Peaceful Valley Campground, my ‘home campground’, came to our rescue. The place is usually full during the high season, but a spot opened up for us just as we pulled up. Up here it is 25 degrees cooler during the days than down in the Boulder area. We didn’t need AC anymore, and the mountains out our window brought sighs of lifted weights off our shoulders. We were back in the mountains again, woot!
Way back in July of 2013, I went on a hike to Lake Isabelle in the Brainard Lake Recreation Area. It was one of the most enjoyable places I have ever hiked, so much so that I did the sister trail out to Blue Lake a year later, with Moose. So when Kerri and I were talking about where we could go hiking now that we were up in the mountains again, either of the Brainard Lake trails were top on the list.
We had to wake and get moving very early that morning. I kept telling Kerri that by 8am – even on a weekday – all the parking would be taken, so we had to arrive before then. We are camped only 25 minutes away, but we arrived at 8:20 (for reasons best untold) to find all but two parking spaces occupied, and those two were at a different lot another half-mile down the road. The hike would be six miles round trip now, which wasn’t too big of a problem for us.

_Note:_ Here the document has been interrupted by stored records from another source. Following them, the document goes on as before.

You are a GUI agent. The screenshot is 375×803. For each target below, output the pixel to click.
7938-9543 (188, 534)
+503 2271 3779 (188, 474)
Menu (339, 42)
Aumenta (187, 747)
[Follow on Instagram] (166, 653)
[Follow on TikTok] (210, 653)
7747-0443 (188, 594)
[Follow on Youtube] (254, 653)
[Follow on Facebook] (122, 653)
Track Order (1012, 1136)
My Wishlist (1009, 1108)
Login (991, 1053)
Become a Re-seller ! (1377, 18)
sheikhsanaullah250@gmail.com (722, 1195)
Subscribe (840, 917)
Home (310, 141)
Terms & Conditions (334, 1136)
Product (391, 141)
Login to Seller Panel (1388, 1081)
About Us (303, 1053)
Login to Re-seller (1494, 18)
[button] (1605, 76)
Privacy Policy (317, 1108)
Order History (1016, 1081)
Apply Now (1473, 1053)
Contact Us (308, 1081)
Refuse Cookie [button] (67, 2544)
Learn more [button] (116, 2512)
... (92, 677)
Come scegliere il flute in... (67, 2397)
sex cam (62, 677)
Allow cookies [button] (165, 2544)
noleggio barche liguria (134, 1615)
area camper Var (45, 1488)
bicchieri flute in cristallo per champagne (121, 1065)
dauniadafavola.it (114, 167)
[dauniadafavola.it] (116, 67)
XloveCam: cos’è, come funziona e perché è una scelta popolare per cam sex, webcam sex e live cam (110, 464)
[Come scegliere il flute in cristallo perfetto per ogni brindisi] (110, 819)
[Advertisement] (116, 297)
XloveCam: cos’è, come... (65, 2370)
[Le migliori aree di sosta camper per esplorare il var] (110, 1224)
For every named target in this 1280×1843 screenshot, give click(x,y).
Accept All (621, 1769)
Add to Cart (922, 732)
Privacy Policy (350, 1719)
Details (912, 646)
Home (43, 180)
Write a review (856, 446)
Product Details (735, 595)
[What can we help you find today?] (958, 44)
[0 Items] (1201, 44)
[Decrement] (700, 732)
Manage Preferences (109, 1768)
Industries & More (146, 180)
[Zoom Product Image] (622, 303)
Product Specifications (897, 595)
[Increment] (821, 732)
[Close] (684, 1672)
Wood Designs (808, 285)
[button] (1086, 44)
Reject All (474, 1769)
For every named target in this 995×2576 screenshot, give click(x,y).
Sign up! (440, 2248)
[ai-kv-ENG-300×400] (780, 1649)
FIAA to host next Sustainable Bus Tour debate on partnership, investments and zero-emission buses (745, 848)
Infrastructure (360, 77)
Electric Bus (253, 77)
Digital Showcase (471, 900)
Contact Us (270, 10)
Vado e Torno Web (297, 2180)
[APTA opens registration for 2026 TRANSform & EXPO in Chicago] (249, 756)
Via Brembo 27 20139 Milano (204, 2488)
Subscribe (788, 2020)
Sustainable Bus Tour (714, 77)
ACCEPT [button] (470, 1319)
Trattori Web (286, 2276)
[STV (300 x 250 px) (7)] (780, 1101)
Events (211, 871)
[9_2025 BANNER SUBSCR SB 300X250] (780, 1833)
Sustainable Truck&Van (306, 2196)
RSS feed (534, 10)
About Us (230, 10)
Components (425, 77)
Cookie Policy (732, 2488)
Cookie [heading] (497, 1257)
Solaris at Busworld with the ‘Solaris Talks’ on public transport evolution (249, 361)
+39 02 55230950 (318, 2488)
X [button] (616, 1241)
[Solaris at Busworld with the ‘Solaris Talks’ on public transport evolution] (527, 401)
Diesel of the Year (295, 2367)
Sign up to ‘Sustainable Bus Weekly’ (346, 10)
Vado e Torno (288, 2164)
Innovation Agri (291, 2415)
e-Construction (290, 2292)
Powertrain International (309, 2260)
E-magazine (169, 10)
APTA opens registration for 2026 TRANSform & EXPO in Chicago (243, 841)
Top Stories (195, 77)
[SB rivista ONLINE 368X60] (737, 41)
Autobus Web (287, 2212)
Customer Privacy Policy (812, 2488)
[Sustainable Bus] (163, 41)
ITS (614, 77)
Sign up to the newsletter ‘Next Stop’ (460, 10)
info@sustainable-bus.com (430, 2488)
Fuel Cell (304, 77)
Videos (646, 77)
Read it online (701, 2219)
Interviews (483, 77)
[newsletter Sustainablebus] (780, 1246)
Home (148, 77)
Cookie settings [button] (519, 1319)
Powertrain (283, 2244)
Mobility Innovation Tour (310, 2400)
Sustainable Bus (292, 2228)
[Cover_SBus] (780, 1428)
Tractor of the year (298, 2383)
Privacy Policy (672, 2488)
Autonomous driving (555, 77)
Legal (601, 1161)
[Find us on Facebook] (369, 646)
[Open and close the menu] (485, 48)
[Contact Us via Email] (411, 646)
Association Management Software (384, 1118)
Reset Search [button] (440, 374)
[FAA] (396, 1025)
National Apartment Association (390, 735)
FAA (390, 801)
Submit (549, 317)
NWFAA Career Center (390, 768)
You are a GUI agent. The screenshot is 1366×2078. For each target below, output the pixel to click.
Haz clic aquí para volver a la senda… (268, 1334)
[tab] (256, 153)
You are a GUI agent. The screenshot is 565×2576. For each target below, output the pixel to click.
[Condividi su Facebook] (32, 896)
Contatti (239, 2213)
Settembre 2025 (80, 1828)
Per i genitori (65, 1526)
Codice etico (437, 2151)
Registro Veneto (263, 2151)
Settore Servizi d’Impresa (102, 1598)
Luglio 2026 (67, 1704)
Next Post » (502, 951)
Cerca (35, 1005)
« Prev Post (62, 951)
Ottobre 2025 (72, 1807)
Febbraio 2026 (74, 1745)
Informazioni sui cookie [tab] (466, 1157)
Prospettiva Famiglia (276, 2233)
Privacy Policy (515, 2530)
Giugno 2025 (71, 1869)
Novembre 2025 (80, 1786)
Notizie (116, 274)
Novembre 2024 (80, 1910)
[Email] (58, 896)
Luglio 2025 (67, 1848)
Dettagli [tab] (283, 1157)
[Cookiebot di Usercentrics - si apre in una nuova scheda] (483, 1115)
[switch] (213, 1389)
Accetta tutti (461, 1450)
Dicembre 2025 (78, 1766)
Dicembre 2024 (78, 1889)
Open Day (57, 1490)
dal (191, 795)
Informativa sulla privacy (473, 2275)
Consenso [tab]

Moose came along as well, as he did in 2014 on the Blue Lake hike. He loves these longer hikes, and seems to never tire no matter how hard or long the trail is. He is all business on these longer hikes, walking right past other people who have hands extended towards him looking to give him some attention. Good luck with that, he has a trail to hike. Across rivers and jumping over rocks, he marked his way back, every 50 feet or so, the entire length of the trail. After an hour of hiking we reached our destination at Lake Isabelle at just under 11,000 feet, sat for a while enjoying lunch and the scenery, and snapping some pictures before turning around to repeat the hike in reverse.